Não deixe as fadas do conto
ficarem sabendo que por falta da magia do amor, pessoas estão morrendo por
aqui. Não deixe as fadas do conto ficarem sabendo que por falta das magias da
solidariedade e da caridade, pessoas estão passando fome e frio por aqui. Não
deixe as fadas do conto ficarem sabendo que por falta de sabedoria, pessoas
continuam a travar guerra por aqui. Não deixe as fadas do conto ficarem sabendo
que por falta da magia da esperança, pessoas boas estão adoecendo. Não deixe as
fadas do conto ficarem sabendo que faltam tantas outras magias tão importantes
por aqui. Não deixe as fadas do conto ficarem sabendo, que a grande maioria das
pessoas, não estão sendo contagiadas pela magia da minoria que amam, que são
solidárias, caridosas e sábias. Não deixe as fadas do conto ficarem sabendo que
nenhuma dessas pessoas, as quais fazem parte da minoria estão no poder, em
nenhum lugar do mundo. Não deixe as fadas do conto ficarem sabendo que aqueles
que lutam em prol do bem comum, e vão a público, acabam enfrentando terríveis
dificuldades e, até morrendo, tornando-se mártires. Não deixe as fadas do conto
ficarem sabendo que a desigualdade por aqui é tanta, que as pessoas preferem
não tomar consciência, porque chega a doer.
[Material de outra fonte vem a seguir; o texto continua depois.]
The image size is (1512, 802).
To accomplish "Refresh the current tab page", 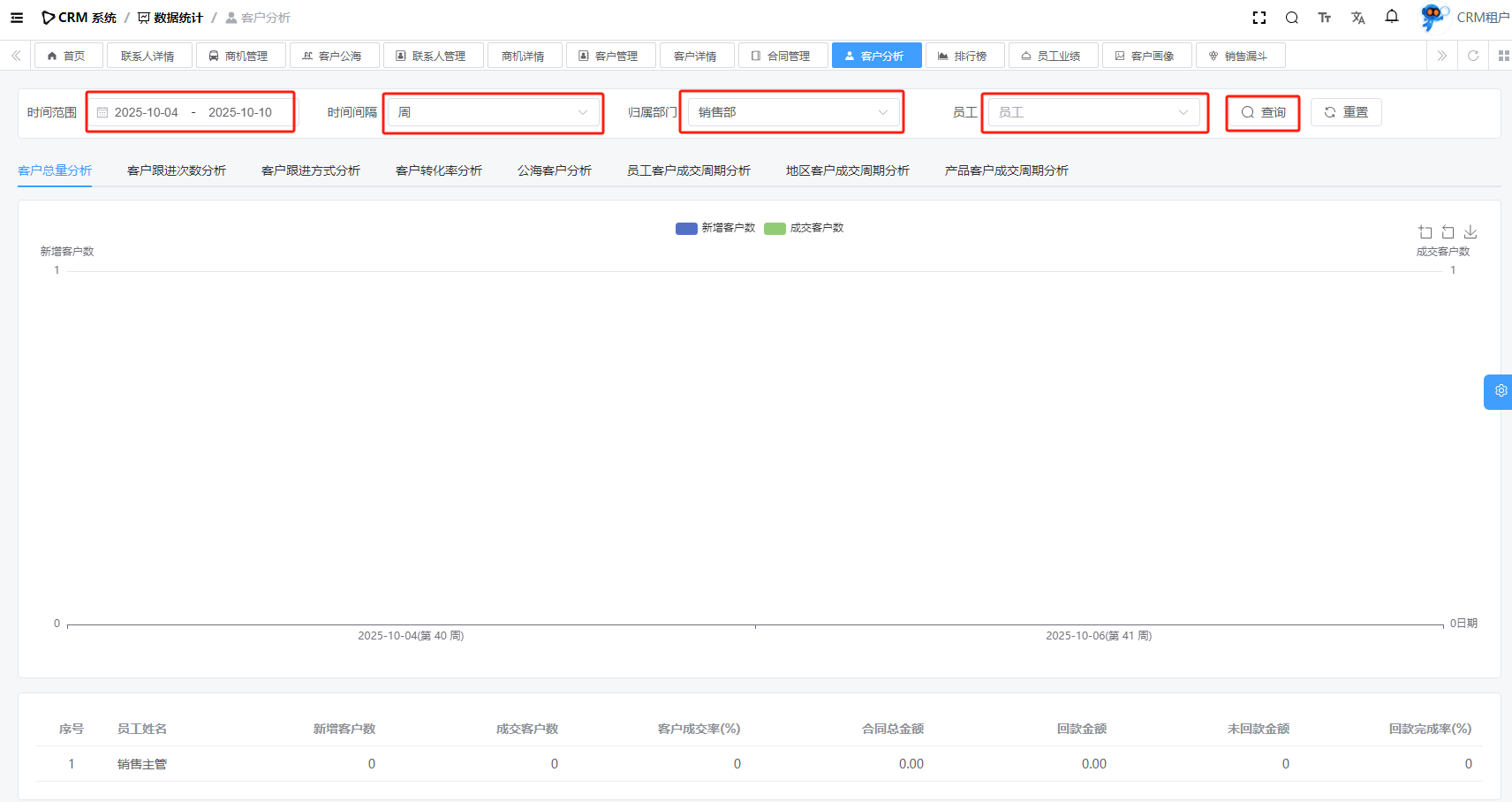I will [1473, 56].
Diga a elas, que recuso o convite para
habitar o seu mundo. Vontade não me falta, sobra. Mas não posso apagar as
lâmpadas da mente e do coração e, simplesmente sair de fininho negando apoio
aos meus iguais, consumando um ato de covardia. Por favor, diga a elas que
permanecerei por aqui. Dê uma desculpa qualquer, mas não deixe que as fadas do
conto fiquem sabendo, nem por decreto, que o conto daqui enfada. E o fardo de
injustiças, a cada dia que passa, fica mais pesado. E não há fada que dê conta
de assimilar tudo que acontece por aqui. É preciso ser muito humano.